Diagnosis and Assessment of Sepsis-Associated Encephalopathy (SAE).All ICU-admitted sepsis patients were evaluated for SAE from the first day of admission through day 7. Mental status was assessed twice daily (7:00–8:00 AM and 2:00–8:00 PM) using the Confusion Assessment Method for the ICU (CAM-ICU), administered by two trained researchers. A positive result in both assessments confirmed the diagnosis of SAE43. For sedated patients, the Richmond Agitation-Sedation Scale (RASS) was used in combination with the daily Spontaneous Awakening Trial (SAT)44. If the RASS score was inconsistent with the target sedation level (≥ 2 points) or if the patient failed to awaken within 24 h, SAE was suspected45. Based on this diagnosis, patients were divided into the SAE and non-SAE groups(Figure 5).

Fig. 5
figure 5

Diagnostic Flowchart for SAE.

Data collection

Demographic and clinical characteristics Basic demographic information, including age, sex, and sepsis-related clinical parameters, were recorded. These parameters included the Acute Physiology and Chronic Health Evaluation II (APACHE II) score, Sequential Organ Failure Assessment (SOFA) score, maximum norepinephrine dosage, and the number of organ failures.

Regional cerebral oxygen saturation (rSO₂) parameters rSO₂ was monitored using near-infrared spectroscopy (NIRS, model ECO-N17-C22L), with sensors placed bilaterally on the frontal lobes. After the patients were admitted to the ICU, rSO₂ was continuously monitored for at least 24 h, with the device automatically recording rSO₂ values every two seconds and generating a data log. Following this 24-hour period, the minimum (rSO₂min) and maximum (rSO₂max) values were extracted from the log, and both the average rSO₂ and rSO₂ variability were calculated. The rSO₂ variability (rSO₂%) was calculated using the following formula: rSO2% = (rSO2max − rSO2min)/rSO2max*100.

Biochemical indicators Blood samples were collected upon enrollment for measurement of white blood cell count (WBC), hemoglobin (Hb), platelet count (PLT), sodium (Na), potassium (K), lactate (Lac), and NSE levels.
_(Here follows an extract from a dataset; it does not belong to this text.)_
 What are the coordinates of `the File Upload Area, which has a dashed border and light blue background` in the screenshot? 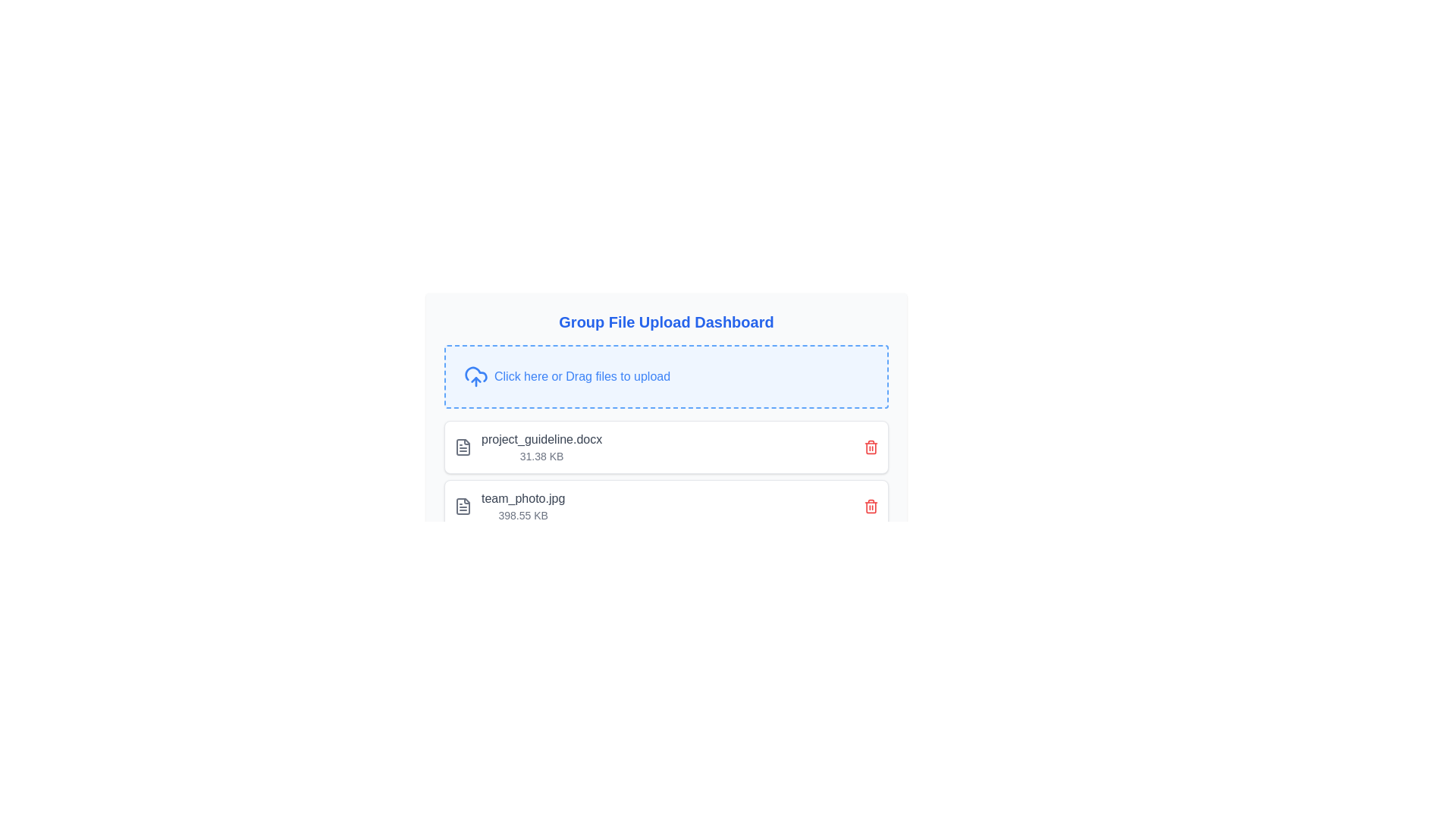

Outcome measures Primary outcomes included 28-day mortality. Secondary outcomes included ICU length of stay, hospital length of stay, and duration of mechanical ventilation (MV).

Statistical analysis

Missing data were addressed using multiple imputation to ensure dataset completeness. Statistical analyses were performed using R software (version 4.2.0), with a two-tailed significance level set at P < 0.05. Continuous variables were summarized as mean ± standard deviation (SD) or median (interquartile range, IQR), depending on data distribution, and compared using the t-test or Mann-Whitney U test, as appropriate. Categorical variables were expressed as frequencies and percentages, with comparisons made using the Chi-square test or Fisher’s exact test. To identify risk factors for septic-associated encephalopathy (SAE), univariate logistic regression analysis was first performed. Variables with a P-value less than 0.20 were included in the multivariate logistic regression model, with adjustments made for potential confounding factors. The results of the logistic regression analysis are presented as odds ratios (OR) with 95% confidence intervals (CI).The predictive performance of significant variables was evaluated using receiver operating characteristic (ROC) curve analysis, with the area under the curve (AUC), optimal cutoff values, sensitivity, and specificity reported. Kaplan-Meier survival analysis was employed to assess the impact of NSE levels and rSO₂% variability on 28-day survival outcomes, with survival curve differences tested using the Log-rank test. Data visualization was carried out using R software and its associated packages.